A post-mortem for wellness programs: What went wrong?

Commentary: The obituary for traditional wellness programs has been widely published (see National Public Radio, Health Affairs, and Kaiser Health News) though perhaps not universally acknowledged. Perhaps an autopsy is in order. What indeed went wrong?

Here are some suspects for the kill shot:

1. Assuming there was a straight line between behaviors and costs. The idea was that if the group had fewer couch-potato people, it would have lower costs for heart disease. In truth, a working-age population has relatively low costs for heart disease to begin with.  Even in smokers, it takes many years for a cancer to develop. 

2. Hoping that screening tests would lower long-term costs. Finding a small tumor or treating pre-hypertension was supposed to make medical costs lower. The reality is, early treatment is more treatment, and can also be over-treatment. All that treatment is costly – more costly than treating the illnesses that were being avoided.
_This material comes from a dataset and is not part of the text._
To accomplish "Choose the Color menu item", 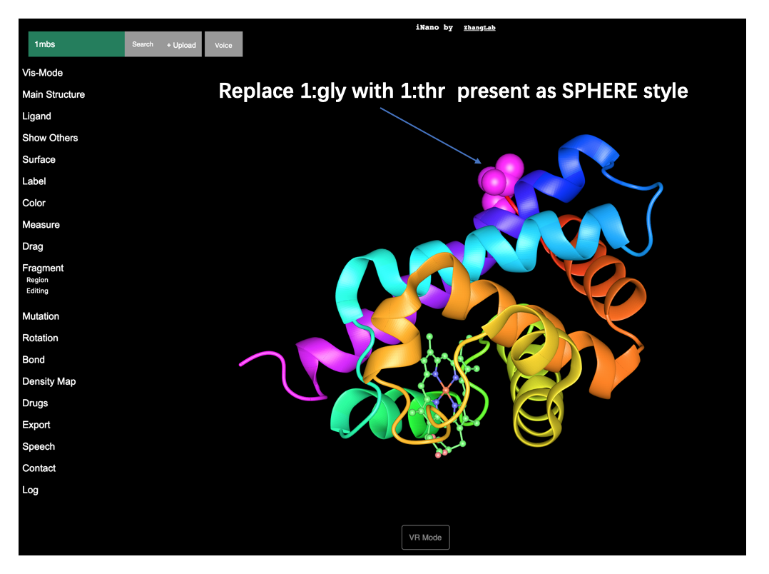I will (x=34, y=203).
3. Banking on “avoided” costs or projected trends. Estimating costs that would have been paid or cost increases that would have happened does not put cash in an employer’s pocket.  Employers have still paid more every year than they did the previous year.

4. Taking credit for trends that are bigger than the employer’s group. Health costs have slowed down in recent years, likely because of the overall economic slowdown. It’s unlikely that an employer’s lower rate increases are from their health risk assessment, no matter how well designed it is.
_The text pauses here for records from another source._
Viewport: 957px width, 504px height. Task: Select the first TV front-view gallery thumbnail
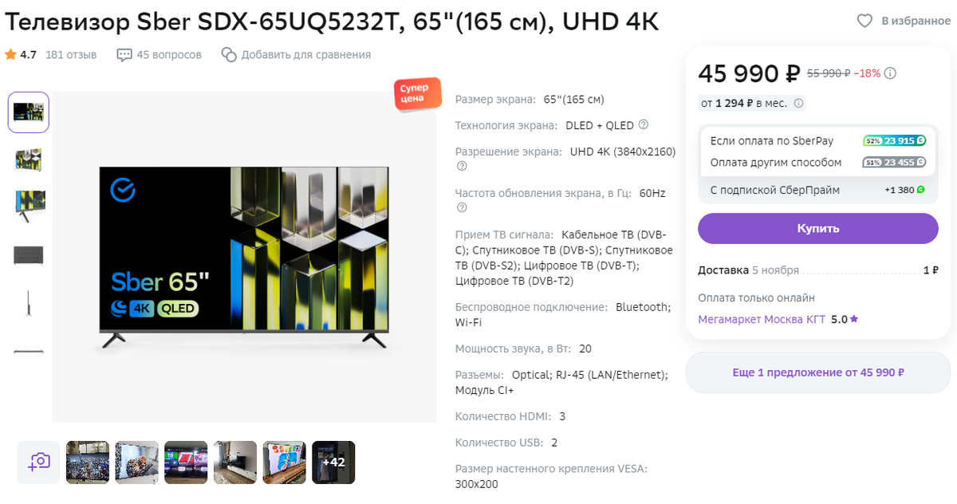pyautogui.click(x=29, y=112)
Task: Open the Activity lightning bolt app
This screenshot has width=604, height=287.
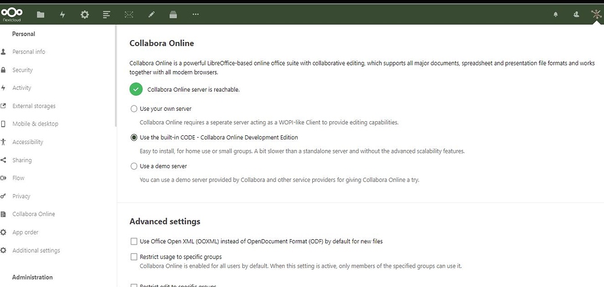Action: 62,15

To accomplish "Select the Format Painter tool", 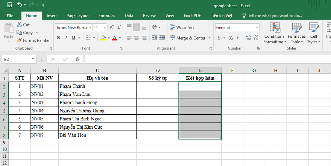I will (x=33, y=40).
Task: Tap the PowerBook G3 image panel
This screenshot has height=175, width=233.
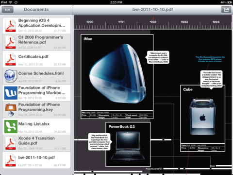Action: click(128, 144)
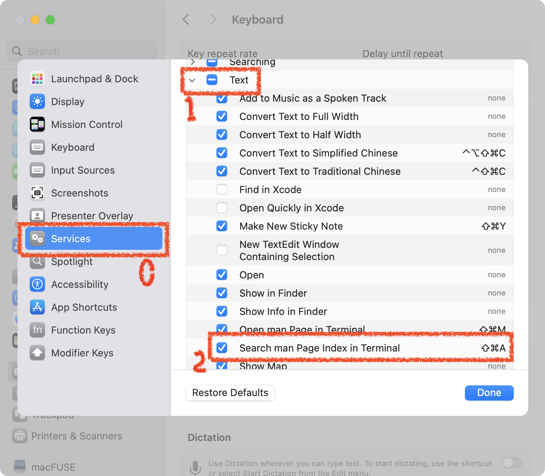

5. Focusing on after-hours, lifestyle choices instead of the work environment. Considering that a person spends much more time with his boss than with his doctor, it makes sense that having a bully for a boss is a bigger health hazard than being a sofa spud. Indeed, studies show that people’s blood pressure goes down when they get a fair and respectful boss, even if they don’t get off the couch after work.

6. Changing superficial things in the work environment. Putting more fresh fruit in the cafeteria or eliminating junk food from the vending machines does do something, but not much. For example, a person who has control over her workday will have less hyperlipidemia (high cholesterol) than her time-clock-punching subordinate even if they both eat the same junk food. Actual health, in other words, is affected only indirectly by the food we eat. It is more shaped by a person’s whole life experience. 

7. Using extrinsic incentives to motivate behavior change. Paying people to stop smoking, lose weight, or go to the gym works as long as the incentive keeps flowing, and goes up every year. Few employers would want to keep up the game at higher and higher cost every year. Besides, behavioral economists have long known that external rewards do not create lasting behavior change. 

Employers who are ready to start the post-wellness era will look at how employees are treated in the workplace. Are they treated respectfully? Are they rewarded and acknowledged for their efforts? Are they informed about the company’s future plans?  Improving these aspects will improve everyone’s health, and no programs, vendors, or assessments required. 

Linda K. Riddell is principal consultant with Health Economy, LLC in Cape Elizabeth, Maine.